PASSAGE>
There's an interesting exchange at an interesting article in Environmental Economics. The article advocates cap-and-trade along with market creativity. (Pessimists argue that the market isn't all that creative, and that the wealth of the past century has been more about expending seed capital than about actual expansion in human per capita wealth. I don't entirely buy it, though there's certainly a case that it has been that way of late; see Fig 4 here.)
Anyway. There's an above-average exchange on the old "takings" question in the comments on the E-E article between "LVTFan" and "Hydra". The former suggests that land values in previously unpalatable places are the result of public investment, and the public rather than private investors should be capturing the increase in value. The latter argues that doing so retroactively is unfair, raising the old property rights problem.
I personally have been the "victim" of a government "taking" just recently. When I bought my house, I inquired about its flood status, and it was not in a flood plain. Due to recent FEMA reanalysis, I have been demoted to the 100-year floodplain, even though the property across the street, barely a foot higher it seems to me, is still outside the 500 year flood plain. I am obligated to buy flood insurance, and report this when I sell my home; two very substantial financial hits. I don't know whether the old or the new FEMA evaluation is the sound one; it's a strange gully behind the house, emerging from a highway interchange with no visible source upstream.

GIVEN MATERIAL>
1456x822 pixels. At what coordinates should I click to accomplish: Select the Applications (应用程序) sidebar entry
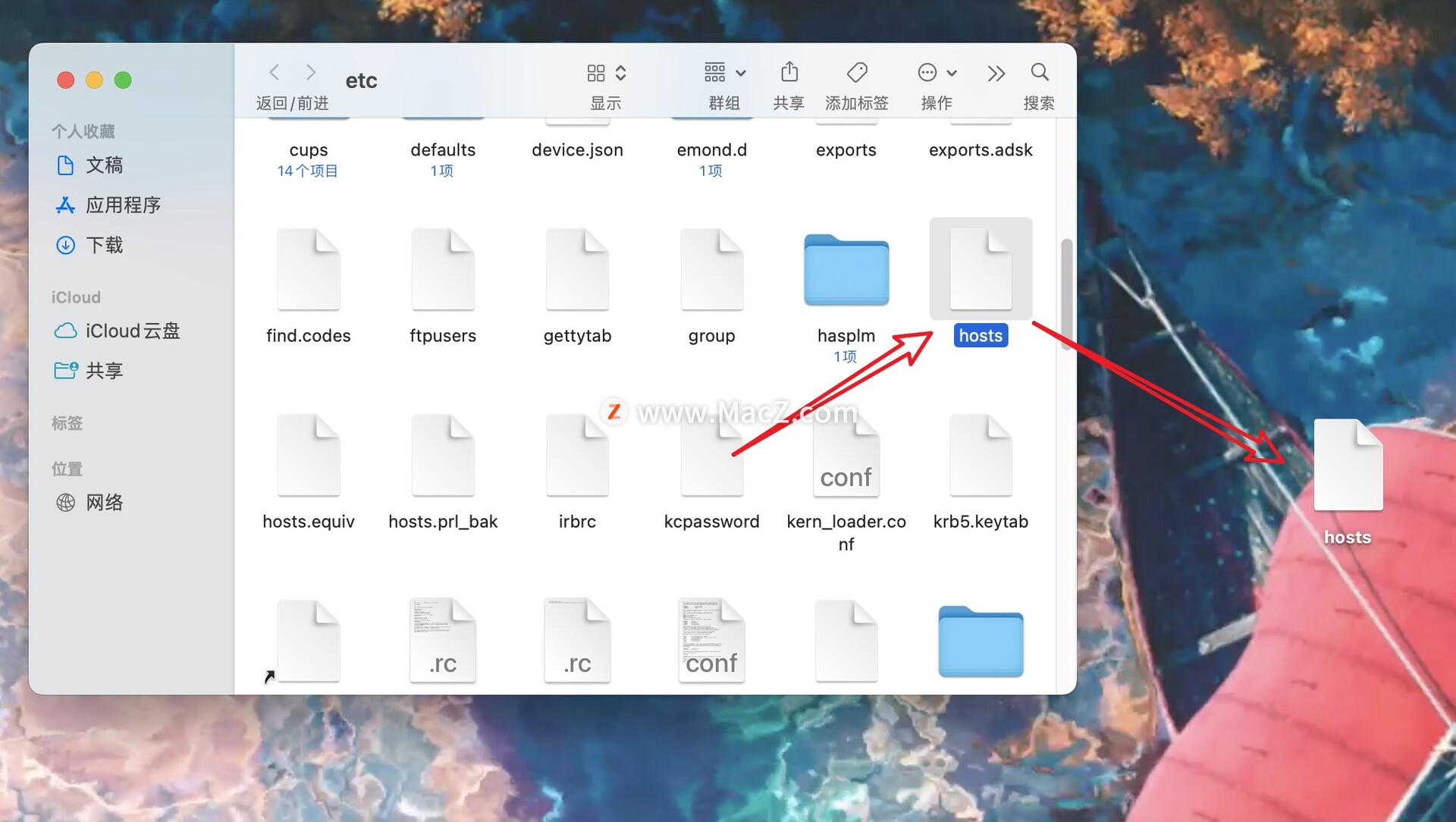(x=121, y=205)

WRITTEN TASKS>
**A.** Summarize the blog post on cap-and-trade and property takings in two sentences.
**B.** In the blog post, switch "flood insurance" to "extra insurance" and write out the passage from "I personally have" up to and including "visible source upstream.".
**C.** Resume the blog post about the FEMA floodplain reclassification from the point where it stops.
The material above is not needed for this work.

EXPECTED RESPONSES>
**A.** The post points to an Environmental Economics article that favors cap-and-trade together with market creativity, and to a comment exchange there in which "LVTFan" argues that the public should capture land value gains created by public investment, while "Hydra" calls doing so retroactively unfair. The writer then describes a recent FEMA reanalysis that moved the writer's house into the 100-year floodplain, which requires flood insurance and disclosure at sale, and admits not knowing whether the old or the new evaluation is the sound one.

**B.**
I personally have been the "victim" of a government "taking" just recently. When I bought my house, I inquired about its flood status, and it was not in a flood plain. Due to recent FEMA reanalysis, I have been demoted to the 100-year floodplain, even though the property across the street, barely a foot higher it seems to me, is still outside the 500 year flood plain. I am obligated to buy extra insurance, and report this when I sell my home; two very substantial financial hits. I don't know whether the old or the new FEMA evaluation is the sound one; it's a strange gully behind the house, emerging from a highway interchange with no visible source upstream.

**C.**
Now, I think the coal companies should not be allowed to sell their product without sequestration, and it's up to them to make that work. I think houses discovered to be in a flood plain should be required to be insured, too. However, changes like that are very disruptive. I am taking enough financial hits about now along with everybody else to have to put up with this totally random hit.
There is no question that policies need adjustment, and there is no question that such adjustment inconveniences people in what feels to be a random and capricious way. Being a liberal, I am willing to take this relatively in stride (though if anyone can tell me how to check FEMA's actual results I'd be grateful) but I can see how something like this would cause some people who run on tighter margins to become absolutely beside themselves. Changes like this should be softened by the public sector, but nowadays we seem to be too busy nationalizing the financial and automotive sectors to compensate individuals inconvenienced by factors beyond their individual control.
Unsurprisingly people are less opposed to capricious bailouts than to capricious liabilities. (Even though you could argue that public ownership of General Motors pretty much amounts to a capricious tax on all other industries.) On the whole, though, it would be best if there were some sort of meta-policy so people would understand how much invisible risk they actually carry.
On the other hand, the "takings" philosophy is nuts. The commons is held in common. Without air or water your property is worthless. Real estate confers some complex set of socially determined rights; your home may be your castle but it isn't a separate planet.
"Our greatest responsibility is to be good ancestors."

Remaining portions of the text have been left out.